(Stored data entries)
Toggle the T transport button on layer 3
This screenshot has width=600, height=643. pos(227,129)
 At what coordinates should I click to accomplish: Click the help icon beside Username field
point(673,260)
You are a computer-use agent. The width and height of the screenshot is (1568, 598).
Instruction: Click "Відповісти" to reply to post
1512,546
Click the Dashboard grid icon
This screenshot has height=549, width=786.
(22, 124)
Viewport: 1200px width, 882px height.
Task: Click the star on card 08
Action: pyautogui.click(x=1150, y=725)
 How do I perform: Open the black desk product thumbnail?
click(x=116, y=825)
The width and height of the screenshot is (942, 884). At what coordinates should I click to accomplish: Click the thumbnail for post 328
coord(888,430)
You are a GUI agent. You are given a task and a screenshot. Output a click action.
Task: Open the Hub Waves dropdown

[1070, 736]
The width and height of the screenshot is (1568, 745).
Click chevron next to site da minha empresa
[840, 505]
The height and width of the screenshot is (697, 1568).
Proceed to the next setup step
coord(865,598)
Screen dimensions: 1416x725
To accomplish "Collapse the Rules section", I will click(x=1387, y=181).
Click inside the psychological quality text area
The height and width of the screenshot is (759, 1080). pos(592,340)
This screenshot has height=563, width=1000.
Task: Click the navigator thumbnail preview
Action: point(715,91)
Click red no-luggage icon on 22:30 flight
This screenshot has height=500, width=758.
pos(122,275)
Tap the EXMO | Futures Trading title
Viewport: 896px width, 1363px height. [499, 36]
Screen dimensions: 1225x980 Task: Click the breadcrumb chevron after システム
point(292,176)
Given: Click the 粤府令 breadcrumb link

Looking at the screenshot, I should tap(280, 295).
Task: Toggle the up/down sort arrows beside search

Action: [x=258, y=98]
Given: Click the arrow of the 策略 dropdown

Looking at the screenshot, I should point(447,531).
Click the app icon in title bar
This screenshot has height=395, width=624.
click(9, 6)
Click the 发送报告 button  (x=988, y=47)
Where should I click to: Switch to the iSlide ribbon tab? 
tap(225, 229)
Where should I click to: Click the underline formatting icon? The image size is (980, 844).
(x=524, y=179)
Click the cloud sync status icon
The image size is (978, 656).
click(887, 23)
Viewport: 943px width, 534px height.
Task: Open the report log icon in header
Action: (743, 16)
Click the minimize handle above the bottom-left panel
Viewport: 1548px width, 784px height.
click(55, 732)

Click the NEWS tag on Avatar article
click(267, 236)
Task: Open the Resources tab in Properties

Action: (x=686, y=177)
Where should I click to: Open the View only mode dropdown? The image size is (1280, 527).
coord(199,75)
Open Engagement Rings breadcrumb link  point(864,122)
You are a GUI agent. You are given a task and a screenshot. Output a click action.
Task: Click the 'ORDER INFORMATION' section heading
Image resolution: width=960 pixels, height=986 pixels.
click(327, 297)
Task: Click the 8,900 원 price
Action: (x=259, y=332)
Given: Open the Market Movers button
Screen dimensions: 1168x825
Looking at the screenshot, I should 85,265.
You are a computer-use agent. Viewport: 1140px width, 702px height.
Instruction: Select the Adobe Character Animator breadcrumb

Problem to solve >> The entries above hold the needed span. Transcribe exactly the lines from the one with "Given: Click the arrow of the 策略 dropdown" to the one with "You are a computer-use agent. Viewport: 1140px", both included.

Task output >>
Given: Click the arrow of the 策略 dropdown

Looking at the screenshot, I should point(447,531).
Click the app icon in title bar
This screenshot has height=395, width=624.
click(9, 6)
Click the 发送报告 button  (x=988, y=47)
Where should I click to: Switch to the iSlide ribbon tab? 
tap(225, 229)
Where should I click to: Click the underline formatting icon? The image size is (980, 844).
(x=524, y=179)
Click the cloud sync status icon
The image size is (978, 656).
click(887, 23)
Viewport: 943px width, 534px height.
Task: Open the report log icon in header
Action: (743, 16)
Click the minimize handle above the bottom-left panel
Viewport: 1548px width, 784px height.
click(55, 732)

Click the NEWS tag on Avatar article
click(267, 236)
Task: Open the Resources tab in Properties

Action: (x=686, y=177)
Where should I click to: Open the View only mode dropdown? The image size is (1280, 527).
coord(199,75)
Open Engagement Rings breadcrumb link  point(864,122)
You are a GUI agent. You are given a task and a screenshot. Output a click action.
Task: Click the 'ORDER INFORMATION' section heading
Image resolution: width=960 pixels, height=986 pixels.
click(327, 297)
Task: Click the 8,900 원 price
Action: (x=259, y=332)
Given: Open the Market Movers button
Screen dimensions: 1168x825
Looking at the screenshot, I should 85,265.
You are a computer-use agent. Viewport: 1140px width, 702px height.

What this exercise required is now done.